((

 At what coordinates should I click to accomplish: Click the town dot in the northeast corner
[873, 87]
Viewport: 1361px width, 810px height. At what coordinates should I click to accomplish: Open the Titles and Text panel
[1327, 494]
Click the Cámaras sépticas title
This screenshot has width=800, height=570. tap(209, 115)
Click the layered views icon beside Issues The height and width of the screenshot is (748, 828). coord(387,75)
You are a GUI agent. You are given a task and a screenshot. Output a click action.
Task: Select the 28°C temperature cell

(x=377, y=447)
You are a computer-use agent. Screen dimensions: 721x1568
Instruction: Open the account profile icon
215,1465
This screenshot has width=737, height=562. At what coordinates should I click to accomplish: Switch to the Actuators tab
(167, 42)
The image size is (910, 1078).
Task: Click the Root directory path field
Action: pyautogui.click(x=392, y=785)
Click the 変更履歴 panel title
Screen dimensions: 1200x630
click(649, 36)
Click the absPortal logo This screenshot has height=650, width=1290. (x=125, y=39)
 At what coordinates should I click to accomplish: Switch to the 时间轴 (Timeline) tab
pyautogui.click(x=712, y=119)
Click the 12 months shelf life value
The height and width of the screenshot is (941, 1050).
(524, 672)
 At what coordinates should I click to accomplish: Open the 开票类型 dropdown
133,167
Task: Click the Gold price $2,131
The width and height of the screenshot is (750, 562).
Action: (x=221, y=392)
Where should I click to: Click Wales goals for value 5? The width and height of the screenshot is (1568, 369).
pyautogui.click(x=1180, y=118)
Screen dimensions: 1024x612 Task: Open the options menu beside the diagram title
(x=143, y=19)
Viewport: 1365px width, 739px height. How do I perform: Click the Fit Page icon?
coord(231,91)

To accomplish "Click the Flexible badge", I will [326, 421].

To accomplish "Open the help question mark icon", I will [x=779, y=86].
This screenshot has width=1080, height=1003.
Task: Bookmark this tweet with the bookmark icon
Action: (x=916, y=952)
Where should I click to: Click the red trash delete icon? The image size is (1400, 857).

))

* **Task brief**
Consider the string "agent". State how many lines of the data contain it, giving the number alone.

* **Response for this exercise**
2